[Records of locating words and elements]
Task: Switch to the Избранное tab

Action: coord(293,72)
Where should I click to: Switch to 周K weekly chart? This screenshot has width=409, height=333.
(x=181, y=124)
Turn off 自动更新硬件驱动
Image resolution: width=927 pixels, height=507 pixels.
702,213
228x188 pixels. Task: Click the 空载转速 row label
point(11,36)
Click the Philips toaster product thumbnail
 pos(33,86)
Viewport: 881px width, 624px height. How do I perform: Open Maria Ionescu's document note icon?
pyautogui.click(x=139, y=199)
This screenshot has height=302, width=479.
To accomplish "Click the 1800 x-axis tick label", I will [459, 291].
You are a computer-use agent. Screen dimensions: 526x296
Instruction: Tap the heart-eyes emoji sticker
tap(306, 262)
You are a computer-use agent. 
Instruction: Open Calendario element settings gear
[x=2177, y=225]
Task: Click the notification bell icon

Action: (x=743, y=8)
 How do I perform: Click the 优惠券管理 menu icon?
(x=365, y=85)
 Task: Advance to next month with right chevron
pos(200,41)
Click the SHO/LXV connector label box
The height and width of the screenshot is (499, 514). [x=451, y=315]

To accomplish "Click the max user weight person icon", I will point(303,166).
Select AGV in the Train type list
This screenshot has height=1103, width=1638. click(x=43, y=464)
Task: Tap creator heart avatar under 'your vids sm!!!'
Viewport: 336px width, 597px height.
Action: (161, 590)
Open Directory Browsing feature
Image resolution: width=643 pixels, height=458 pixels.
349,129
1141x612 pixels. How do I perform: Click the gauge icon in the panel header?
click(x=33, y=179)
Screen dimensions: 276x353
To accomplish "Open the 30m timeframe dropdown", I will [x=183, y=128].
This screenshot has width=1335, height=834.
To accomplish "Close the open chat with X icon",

* _What the task asks_:
Reproduce the lines above verbatim, beginning with the first line of the records and ending with the line that contains "This screenshot has height=1103, width=1638.", both included.

* _Final result_:
Task: Switch to the Избранное tab

Action: coord(293,72)
Where should I click to: Switch to 周K weekly chart? This screenshot has width=409, height=333.
(x=181, y=124)
Turn off 自动更新硬件驱动
Image resolution: width=927 pixels, height=507 pixels.
702,213
228x188 pixels. Task: Click the 空载转速 row label
point(11,36)
Click the Philips toaster product thumbnail
 pos(33,86)
Viewport: 881px width, 624px height. How do I perform: Open Maria Ionescu's document note icon?
pyautogui.click(x=139, y=199)
This screenshot has height=302, width=479.
To accomplish "Click the 1800 x-axis tick label", I will [459, 291].
You are a computer-use agent. Screen dimensions: 526x296
Instruction: Tap the heart-eyes emoji sticker
tap(306, 262)
You are a computer-use agent. 
Instruction: Open Calendario element settings gear
[x=2177, y=225]
Task: Click the notification bell icon

Action: (x=743, y=8)
 How do I perform: Click the 优惠券管理 menu icon?
(x=365, y=85)
 Task: Advance to next month with right chevron
pos(200,41)
Click the SHO/LXV connector label box
The height and width of the screenshot is (499, 514). [x=451, y=315]

To accomplish "Click the max user weight person icon", I will point(303,166).
Select AGV in the Train type list
This screenshot has height=1103, width=1638. click(x=43, y=464)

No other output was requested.